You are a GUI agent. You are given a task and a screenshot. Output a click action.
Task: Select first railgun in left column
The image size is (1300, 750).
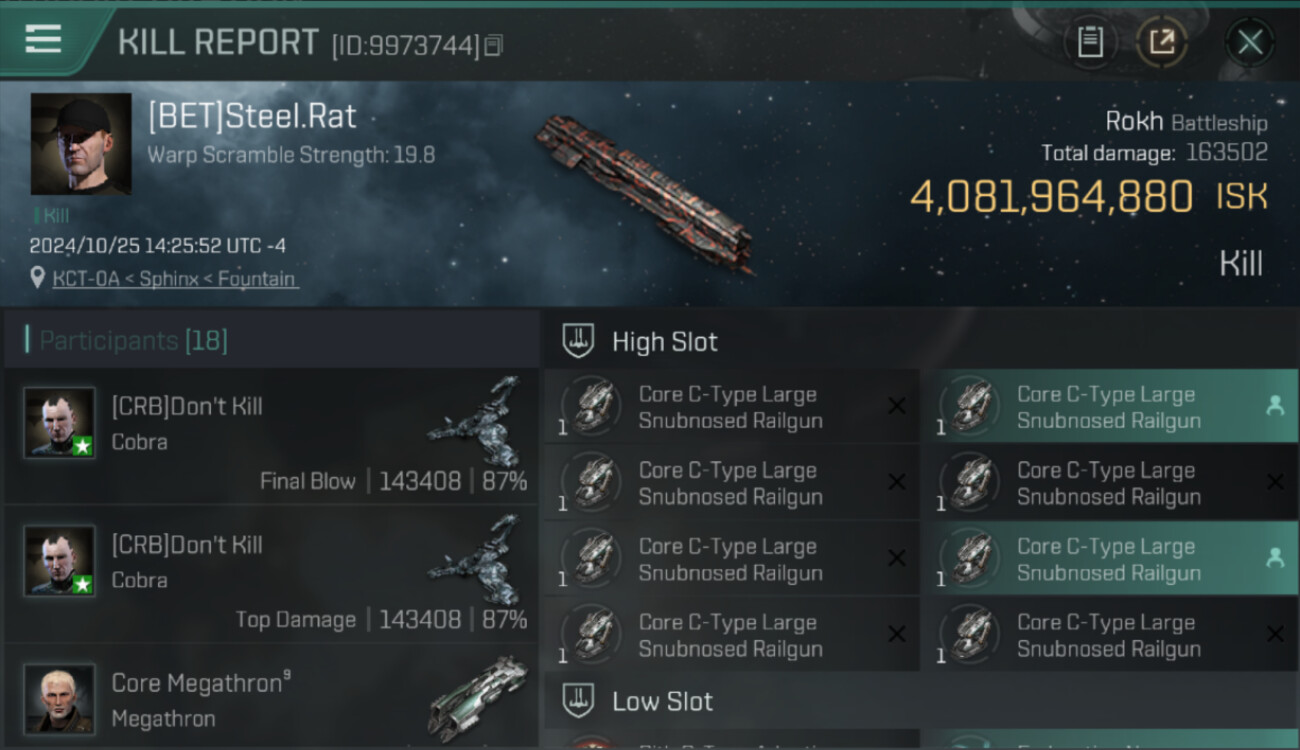click(730, 407)
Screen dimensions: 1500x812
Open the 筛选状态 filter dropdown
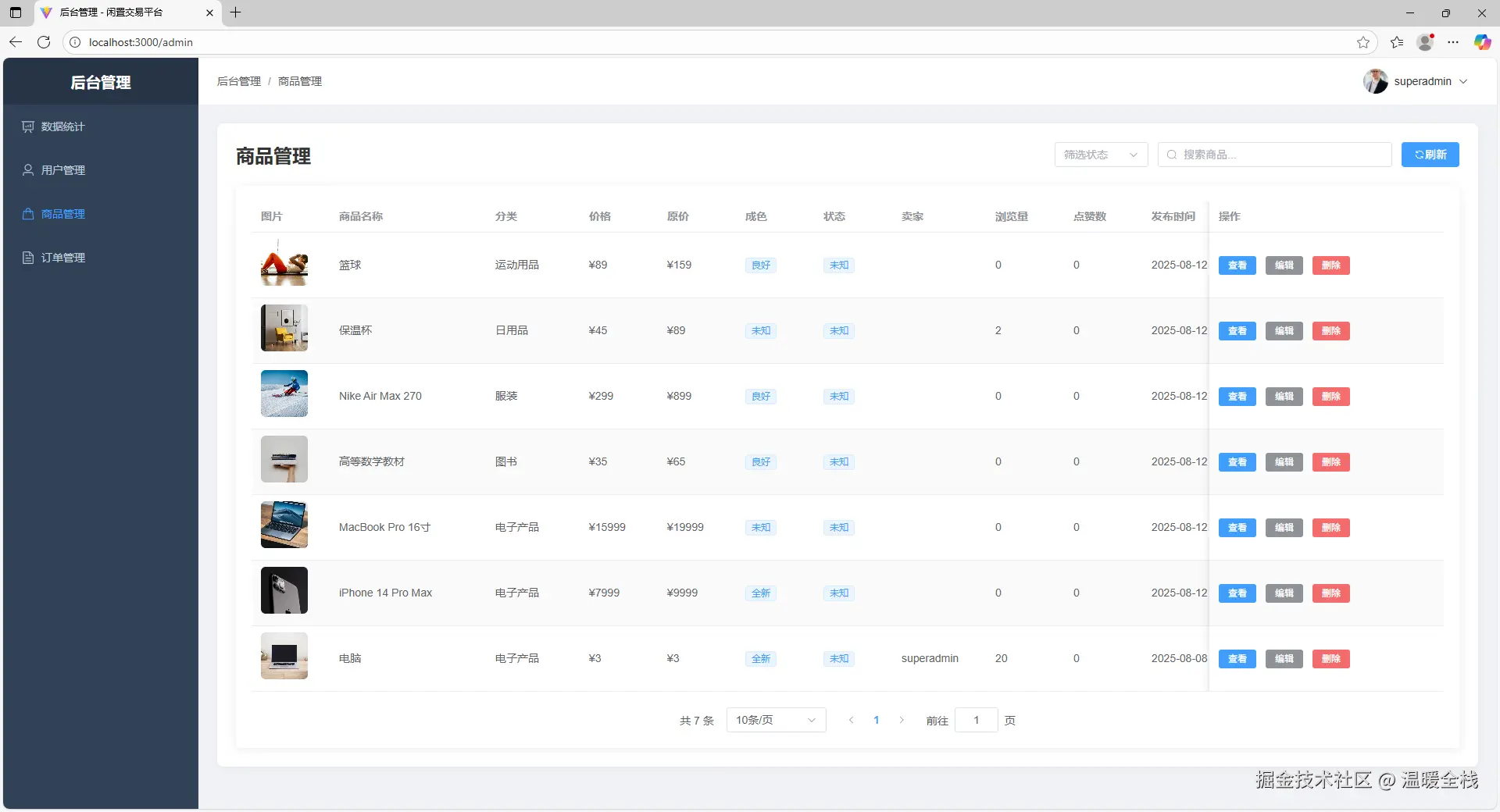click(1100, 155)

....

EXERCISE:
Return the records above verbatim, leaving out images.

TASK RESULT:
You are a GUI agent. You are given a task and a screenshot. Output a click action.
Task: Select first railgun in left column
The image size is (1300, 750).
click(730, 407)
Screen dimensions: 1500x812
Open the 筛选状态 filter dropdown
click(1100, 155)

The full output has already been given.